Region's airlines rail on EU 'levy'
Gulf airline executives have lined up to criticise a new European law intended to reduce carbon emissions.
Akbar Al Baker, the chief executive of Qatar Airways, heaped scorn upon the European Union's Emissions Trading System (ETS), saying it would have a pronounced impact on fast-growing Gulf airlines.
"This is an indirect form of taxation to cover up the mismanagement they have been having of their finances for the last couple of decades," he said, speaking at the Global Aerospace Summit in Abu Dhabi yesterday.
"This ETS is going to be the most important thing in the future for Middle East carriers," he added. "We will be penalised because we're emitting more CO compared to peers in Europe or other places. We will be introducing more aircraft."

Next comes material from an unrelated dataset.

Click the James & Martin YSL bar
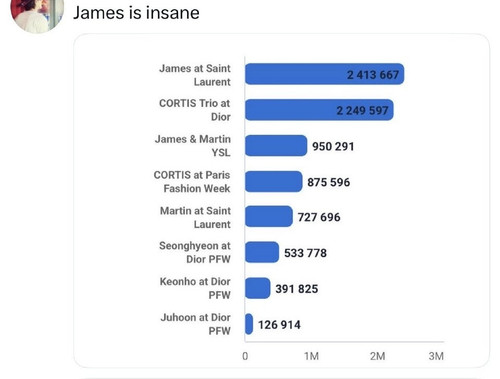This screenshot has height=379, width=500. click(x=276, y=146)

The ETS is a cap-and-trade system allowing companies to emit a certain amount of carbon dioxide per year, while also enabling them to trade allowances.

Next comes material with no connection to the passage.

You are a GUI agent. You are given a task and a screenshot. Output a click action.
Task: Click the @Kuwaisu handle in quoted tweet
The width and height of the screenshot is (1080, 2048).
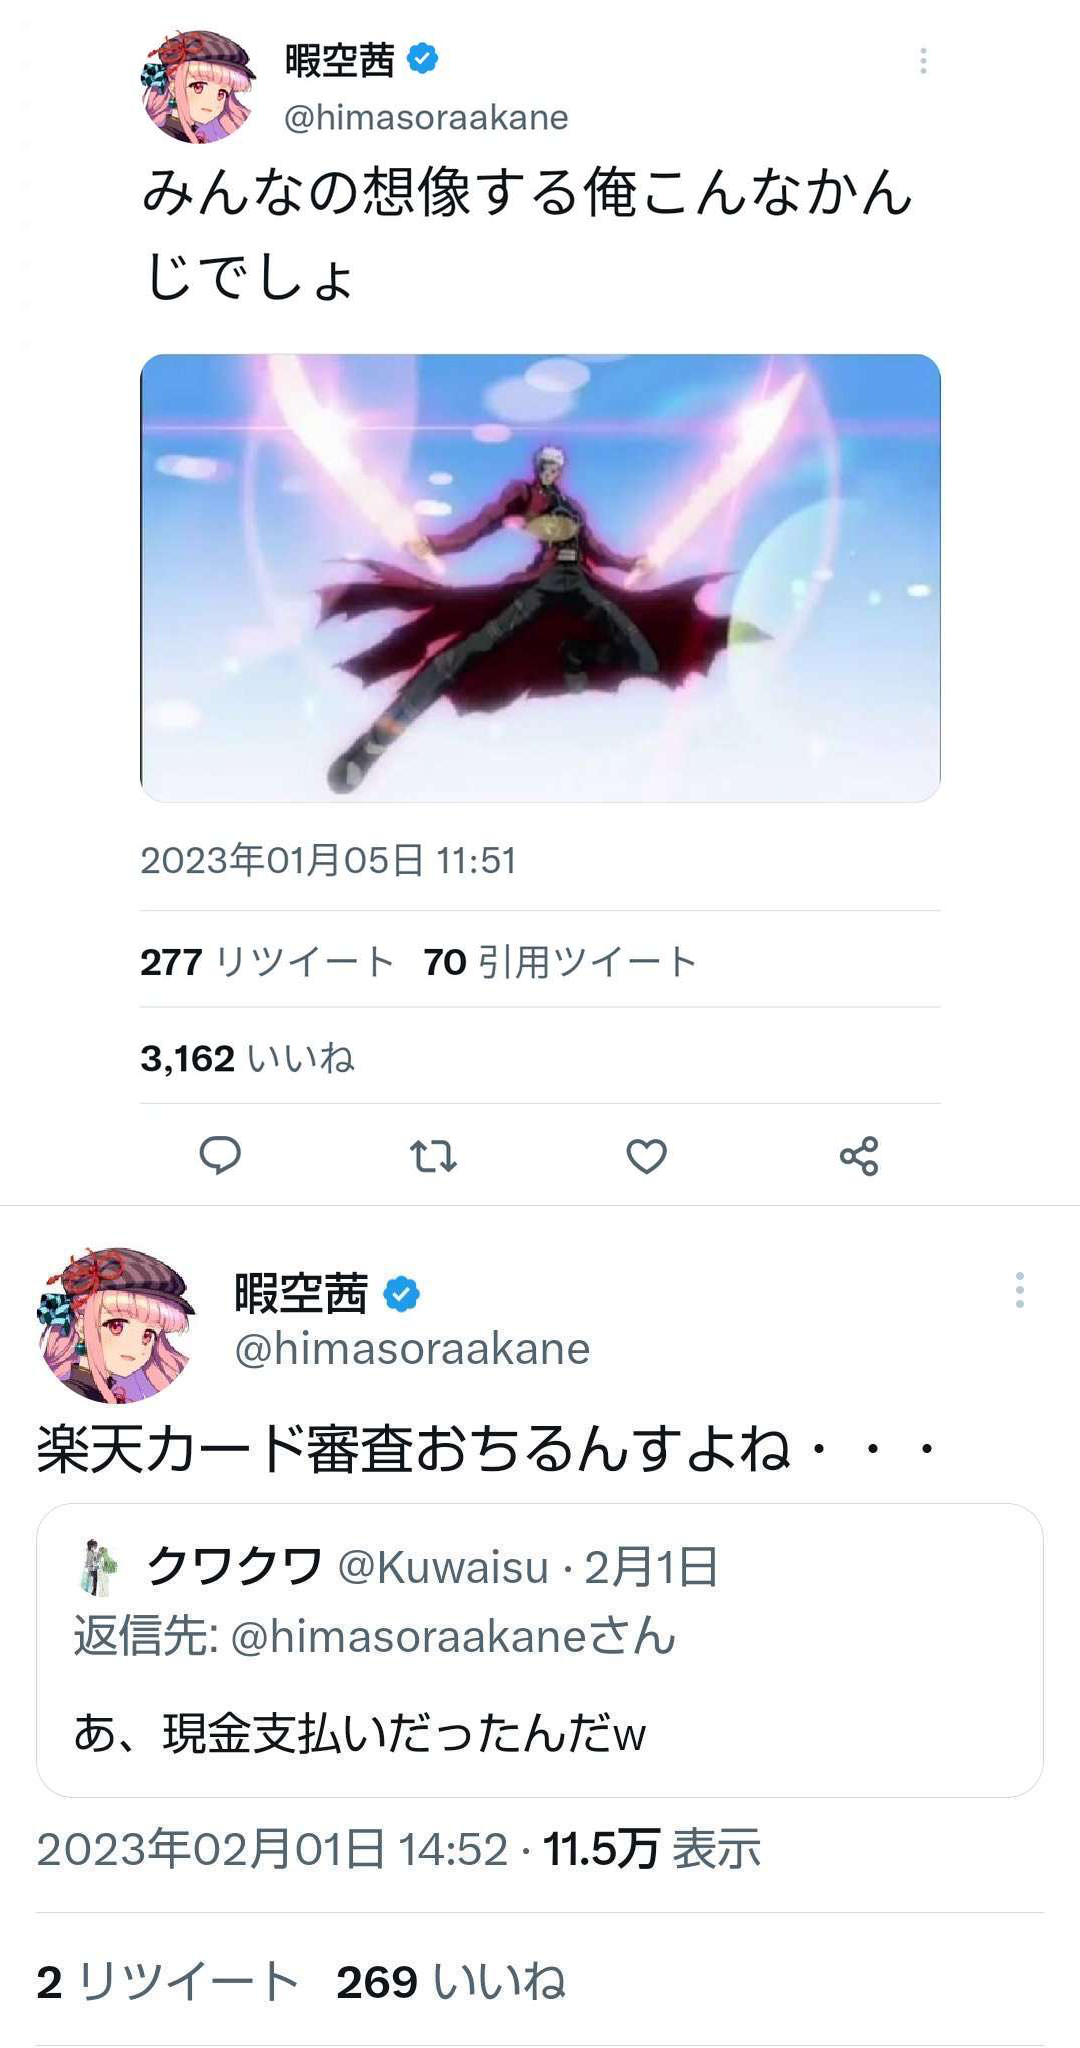click(x=443, y=1567)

The system was expanded to cover airlines starting this year, and will be further expanded to cover the petrochemicals, ammonia and aluminium industries next year.
The move was also criticised by Sheikh Ahmed bin Saeed Al Maktoum, the chairman and chief executive of Emirates Group.

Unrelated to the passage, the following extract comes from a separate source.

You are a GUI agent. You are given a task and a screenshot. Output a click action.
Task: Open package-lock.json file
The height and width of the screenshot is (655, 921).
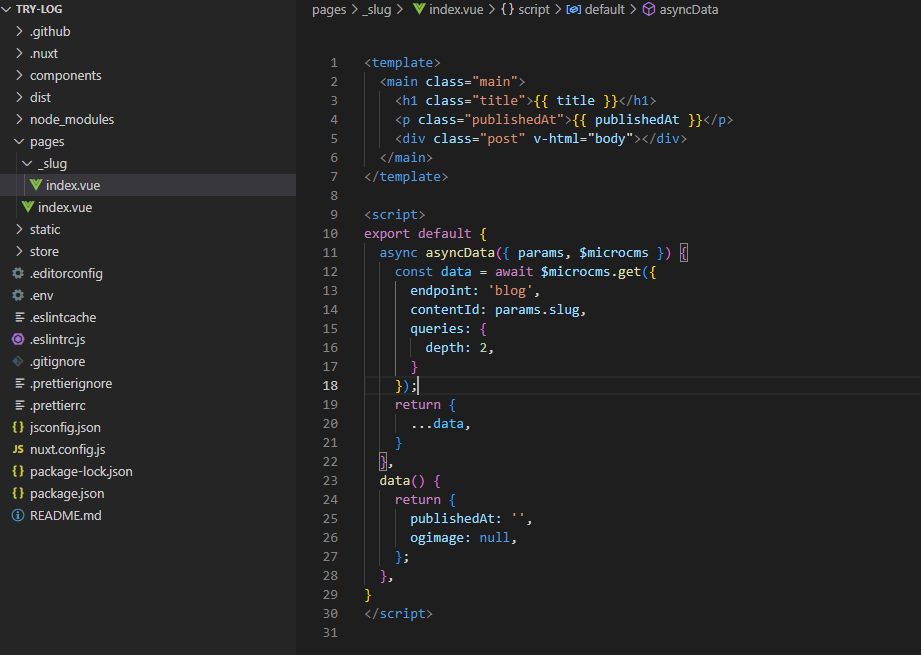81,471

"It will hurt all the airlines," he said. "As an industry, what we want to see is this money being spent on aviation … At the end of the day, the passenger will pay."
Levels of carbon emissions from the Middle East increased by 171 per cent between 1990 and 2009 to a total of 1.5 billion tonnes of carbon dioxide, according to data from the International Energy Agency.
The UAE's carbon emissions almost doubled during the period, while Qatar's output more than tripled. Airlines that fly into the EU have warned the ETS could spark a trade war. China has barred its airlines from joining the system.
Reducing carbon emissions could also be helped by overhauling air traffic control systems to minimise fuel loss, said David Hess, the president of Pratt & Whitney.
"We don't need punitive tax measures," he said. "Modernisation of air traffic control systems would have an immediate benefit to the carbon footprint of the industry."